Pyridoxine


One of the vitamin B6 group (which also includes pyridoxal and pyridoxamine) that is transformed in the body to pyridoxal phosphate, which functions as a coenzyme, a substance that enhances the action of an enzyme and thereby helps catalyze and speed a biochemical reaction. (A number of vitamins serve as coenzymes.)

The vitamin B6 group is especially important to the function of the central nervous system, skin, and blood. Vitamin B6 is involved in the formation of red blood cells since pyridoxal phosphate is the rate-limiting substance in making heme, a component of hemoglobin, the key oxygen-carrying pigment in red blood cells.

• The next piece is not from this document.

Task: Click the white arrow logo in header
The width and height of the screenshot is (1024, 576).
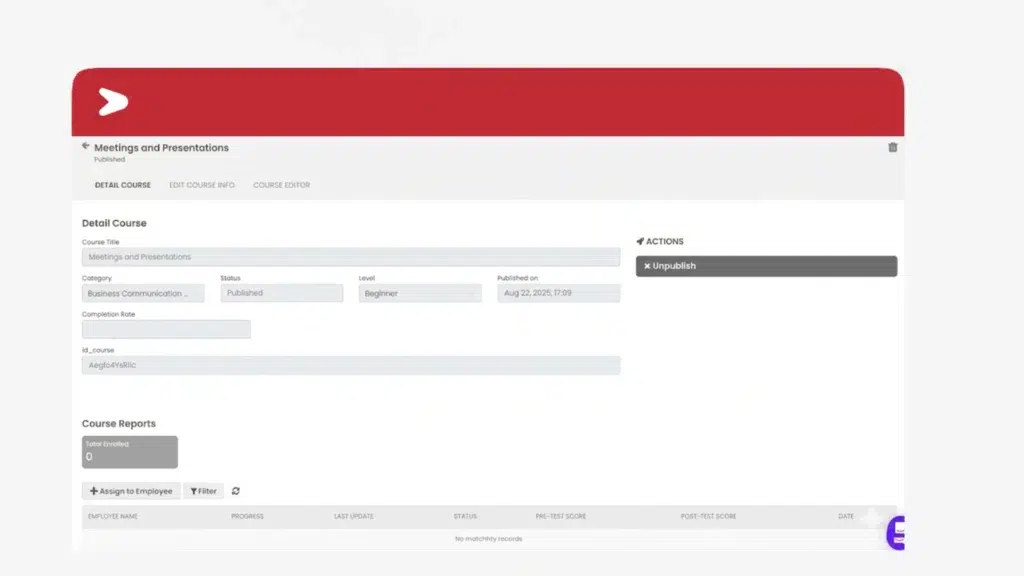Action: coord(113,102)
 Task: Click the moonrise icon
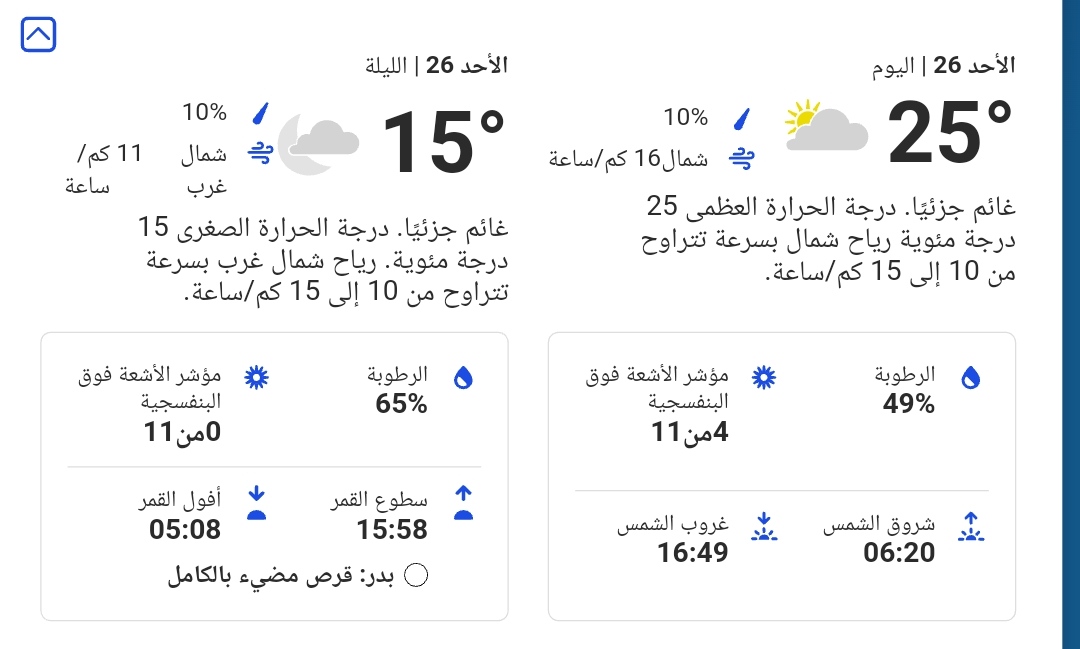[x=463, y=503]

The diet rarely lacks vitamin B6. Most foods contain it. However, deficiency of vitamin B6 within the body may occur due to poor absorption of it from the intestine or inactivation of it by some drugs (e.g., anticonvulsants, corticosteroids, estrogens, isoniazid, and penicillamine). Other causes of vitamin B6 include alcoholism and conditions such as hyperthyroidism and diabetes that increase the metabolic demand, creating a relative shortage of vitamin B6.

Vitamin B6 deficiency causes convulsions in infants and anemia in adults. An outbreak of convulsions in infants followed the inadvertent destruction of vitamin B6 in infant formulas. Several genetic syndromes also involve problems with vitamin B6.